***** RECORDS TO PROCESS *****

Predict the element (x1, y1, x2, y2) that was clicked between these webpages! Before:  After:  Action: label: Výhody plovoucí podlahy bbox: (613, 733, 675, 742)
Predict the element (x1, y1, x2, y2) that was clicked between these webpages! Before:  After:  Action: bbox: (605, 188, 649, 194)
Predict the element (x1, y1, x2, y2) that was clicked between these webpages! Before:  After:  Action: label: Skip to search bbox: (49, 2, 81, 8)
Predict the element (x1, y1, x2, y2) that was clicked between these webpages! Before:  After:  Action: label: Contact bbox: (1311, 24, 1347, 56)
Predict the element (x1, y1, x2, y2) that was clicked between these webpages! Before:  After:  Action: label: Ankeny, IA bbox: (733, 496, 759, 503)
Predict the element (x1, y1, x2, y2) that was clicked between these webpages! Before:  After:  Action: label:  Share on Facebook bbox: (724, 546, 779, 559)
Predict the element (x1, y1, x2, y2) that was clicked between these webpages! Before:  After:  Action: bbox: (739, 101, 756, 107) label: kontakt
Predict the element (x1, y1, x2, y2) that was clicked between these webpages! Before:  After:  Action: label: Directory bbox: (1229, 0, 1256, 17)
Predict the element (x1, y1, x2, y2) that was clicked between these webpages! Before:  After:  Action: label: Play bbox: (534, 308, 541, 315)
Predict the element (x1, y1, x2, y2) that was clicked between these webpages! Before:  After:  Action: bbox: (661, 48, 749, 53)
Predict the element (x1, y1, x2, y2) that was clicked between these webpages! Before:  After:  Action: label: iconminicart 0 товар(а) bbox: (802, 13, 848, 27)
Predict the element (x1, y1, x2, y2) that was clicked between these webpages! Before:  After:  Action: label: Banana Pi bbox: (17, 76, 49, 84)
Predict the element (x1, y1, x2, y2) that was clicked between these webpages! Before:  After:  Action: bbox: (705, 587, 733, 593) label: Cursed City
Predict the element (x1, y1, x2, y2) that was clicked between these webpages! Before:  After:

*****

Copy out every line of the material above word for word, keeping each line in its original order.

Predict the element (x1, y1, x2, y2) that was clicked between these webpages! Before:  After:  Action: label: Výhody plovoucí podlahy bbox: (613, 733, 675, 742)
Predict the element (x1, y1, x2, y2) that was clicked between these webpages! Before:  After:  Action: bbox: (605, 188, 649, 194)
Predict the element (x1, y1, x2, y2) that was clicked between these webpages! Before:  After:  Action: label: Skip to search bbox: (49, 2, 81, 8)
Predict the element (x1, y1, x2, y2) that was clicked between these webpages! Before:  After:  Action: label: Contact bbox: (1311, 24, 1347, 56)
Predict the element (x1, y1, x2, y2) that was clicked between these webpages! Before:  After:  Action: label: Ankeny, IA bbox: (733, 496, 759, 503)
Predict the element (x1, y1, x2, y2) that was clicked between these webpages! Before:  After:  Action: label:  Share on Facebook bbox: (724, 546, 779, 559)
Predict the element (x1, y1, x2, y2) that was clicked between these webpages! Before:  After:  Action: bbox: (739, 101, 756, 107) label: kontakt
Predict the element (x1, y1, x2, y2) that was clicked between these webpages! Before:  After:  Action: label: Directory bbox: (1229, 0, 1256, 17)
Predict the element (x1, y1, x2, y2) that was clicked between these webpages! Before:  After:  Action: label: Play bbox: (534, 308, 541, 315)
Predict the element (x1, y1, x2, y2) that was clicked between these webpages! Before:  After:  Action: bbox: (661, 48, 749, 53)
Predict the element (x1, y1, x2, y2) that was clicked between these webpages! Before:  After:  Action: label: iconminicart 0 товар(а) bbox: (802, 13, 848, 27)
Predict the element (x1, y1, x2, y2) that was clicked between these webpages! Before:  After:  Action: label: Banana Pi bbox: (17, 76, 49, 84)
Predict the element (x1, y1, x2, y2) that was clicked between these webpages! Before:  After:  Action: bbox: (705, 587, 733, 593) label: Cursed City
Predict the element (x1, y1, x2, y2) that was clicked between these webpages! Before:  After:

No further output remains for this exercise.